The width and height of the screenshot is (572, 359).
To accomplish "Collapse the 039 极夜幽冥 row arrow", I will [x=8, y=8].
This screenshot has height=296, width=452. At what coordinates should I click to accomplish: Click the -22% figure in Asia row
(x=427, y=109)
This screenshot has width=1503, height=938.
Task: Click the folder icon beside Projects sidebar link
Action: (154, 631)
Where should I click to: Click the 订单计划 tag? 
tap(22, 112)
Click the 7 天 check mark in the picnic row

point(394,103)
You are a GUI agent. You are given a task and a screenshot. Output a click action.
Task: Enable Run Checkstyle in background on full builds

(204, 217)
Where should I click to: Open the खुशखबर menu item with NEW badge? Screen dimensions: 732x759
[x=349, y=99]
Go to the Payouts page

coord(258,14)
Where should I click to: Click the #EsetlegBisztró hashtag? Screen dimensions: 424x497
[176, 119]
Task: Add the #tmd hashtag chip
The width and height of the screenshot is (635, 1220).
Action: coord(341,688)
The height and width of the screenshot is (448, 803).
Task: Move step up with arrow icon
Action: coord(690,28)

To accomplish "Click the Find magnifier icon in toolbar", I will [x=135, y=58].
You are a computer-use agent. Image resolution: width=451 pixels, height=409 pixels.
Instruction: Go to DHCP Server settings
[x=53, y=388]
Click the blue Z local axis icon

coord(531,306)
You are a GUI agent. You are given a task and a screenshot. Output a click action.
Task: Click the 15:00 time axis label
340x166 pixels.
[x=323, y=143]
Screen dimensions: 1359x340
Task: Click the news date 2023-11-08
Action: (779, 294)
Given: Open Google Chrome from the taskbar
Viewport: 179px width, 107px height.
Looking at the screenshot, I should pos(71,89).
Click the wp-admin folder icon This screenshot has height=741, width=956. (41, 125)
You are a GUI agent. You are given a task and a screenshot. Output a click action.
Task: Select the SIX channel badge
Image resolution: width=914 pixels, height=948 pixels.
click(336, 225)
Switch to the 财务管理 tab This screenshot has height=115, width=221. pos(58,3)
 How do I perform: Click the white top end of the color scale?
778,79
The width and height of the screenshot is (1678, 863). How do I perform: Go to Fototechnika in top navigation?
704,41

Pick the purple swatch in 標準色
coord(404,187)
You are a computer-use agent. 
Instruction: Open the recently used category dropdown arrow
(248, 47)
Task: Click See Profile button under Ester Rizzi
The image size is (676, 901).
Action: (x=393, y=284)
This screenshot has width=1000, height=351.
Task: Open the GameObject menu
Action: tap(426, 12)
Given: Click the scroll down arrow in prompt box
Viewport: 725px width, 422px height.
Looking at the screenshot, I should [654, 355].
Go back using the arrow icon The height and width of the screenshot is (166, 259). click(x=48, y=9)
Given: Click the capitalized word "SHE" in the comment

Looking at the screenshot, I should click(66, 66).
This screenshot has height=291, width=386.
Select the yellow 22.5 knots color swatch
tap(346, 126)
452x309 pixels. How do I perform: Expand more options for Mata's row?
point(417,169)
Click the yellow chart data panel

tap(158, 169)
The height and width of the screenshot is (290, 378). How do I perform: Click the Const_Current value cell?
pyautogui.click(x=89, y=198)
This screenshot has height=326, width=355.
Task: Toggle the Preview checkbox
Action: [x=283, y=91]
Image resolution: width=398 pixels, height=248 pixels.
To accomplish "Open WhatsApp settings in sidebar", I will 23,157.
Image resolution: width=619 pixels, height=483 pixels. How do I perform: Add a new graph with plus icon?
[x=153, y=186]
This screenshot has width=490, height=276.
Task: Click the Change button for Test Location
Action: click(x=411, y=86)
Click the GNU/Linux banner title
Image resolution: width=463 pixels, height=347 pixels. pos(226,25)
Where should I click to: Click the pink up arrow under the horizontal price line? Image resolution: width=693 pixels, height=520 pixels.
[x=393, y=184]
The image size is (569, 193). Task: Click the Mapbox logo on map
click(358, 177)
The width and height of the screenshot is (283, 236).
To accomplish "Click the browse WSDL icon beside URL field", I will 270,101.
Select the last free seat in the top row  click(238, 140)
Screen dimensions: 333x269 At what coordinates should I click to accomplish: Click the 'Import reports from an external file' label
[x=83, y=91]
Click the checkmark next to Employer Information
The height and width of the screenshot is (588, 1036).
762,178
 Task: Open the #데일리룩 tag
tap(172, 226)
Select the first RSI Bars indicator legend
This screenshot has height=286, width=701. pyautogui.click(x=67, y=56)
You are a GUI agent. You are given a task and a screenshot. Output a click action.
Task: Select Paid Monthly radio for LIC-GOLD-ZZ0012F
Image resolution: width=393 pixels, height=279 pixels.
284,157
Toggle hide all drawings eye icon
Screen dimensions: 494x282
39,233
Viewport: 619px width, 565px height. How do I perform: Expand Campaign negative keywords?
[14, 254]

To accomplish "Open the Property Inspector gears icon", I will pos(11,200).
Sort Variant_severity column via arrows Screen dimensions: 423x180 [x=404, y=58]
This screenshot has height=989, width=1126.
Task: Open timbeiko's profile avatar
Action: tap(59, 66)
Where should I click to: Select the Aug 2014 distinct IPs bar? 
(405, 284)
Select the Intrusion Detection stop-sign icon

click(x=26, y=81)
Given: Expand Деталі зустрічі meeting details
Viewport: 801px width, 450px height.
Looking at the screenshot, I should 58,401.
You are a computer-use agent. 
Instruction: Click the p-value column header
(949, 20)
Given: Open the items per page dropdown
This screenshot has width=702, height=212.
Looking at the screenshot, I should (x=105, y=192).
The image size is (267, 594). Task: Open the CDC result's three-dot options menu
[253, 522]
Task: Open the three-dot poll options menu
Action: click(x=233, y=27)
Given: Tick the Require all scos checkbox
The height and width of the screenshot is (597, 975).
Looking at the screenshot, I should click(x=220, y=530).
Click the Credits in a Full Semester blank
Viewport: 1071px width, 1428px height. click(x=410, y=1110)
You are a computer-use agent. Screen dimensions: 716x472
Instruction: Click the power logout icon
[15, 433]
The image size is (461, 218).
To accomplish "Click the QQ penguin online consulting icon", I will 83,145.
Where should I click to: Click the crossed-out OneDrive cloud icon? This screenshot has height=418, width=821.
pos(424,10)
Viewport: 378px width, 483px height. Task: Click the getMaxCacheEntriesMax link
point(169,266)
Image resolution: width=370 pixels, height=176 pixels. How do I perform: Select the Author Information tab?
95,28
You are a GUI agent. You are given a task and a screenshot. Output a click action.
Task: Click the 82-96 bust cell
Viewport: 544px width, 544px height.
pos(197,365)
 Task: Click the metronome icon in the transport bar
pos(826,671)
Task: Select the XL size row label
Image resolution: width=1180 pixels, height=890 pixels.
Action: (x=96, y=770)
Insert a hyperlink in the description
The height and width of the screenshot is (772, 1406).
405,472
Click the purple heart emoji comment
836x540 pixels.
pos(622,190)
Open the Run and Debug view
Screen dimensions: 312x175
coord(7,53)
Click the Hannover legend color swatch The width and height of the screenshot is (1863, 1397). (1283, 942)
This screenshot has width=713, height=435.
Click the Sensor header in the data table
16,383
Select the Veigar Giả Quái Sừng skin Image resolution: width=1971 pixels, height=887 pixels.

= = = = =

(TASK DESCRIPTION) Report each line in the preceding entries that holds the string "will".

(FINAL ANSWER)
To accomplish "Collapse the 039 极夜幽冥 row arrow", I will [x=8, y=8].
To accomplish "Click the Find magnifier icon in toolbar", I will [x=135, y=58].
To accomplish "Open WhatsApp settings in sidebar", I will 23,157.
To accomplish "Click the browse WSDL icon beside URL field", I will 270,101.
To accomplish "Open the Property Inspector gears icon", I will pos(11,200).
To accomplish "Click the QQ penguin online consulting icon", I will 83,145.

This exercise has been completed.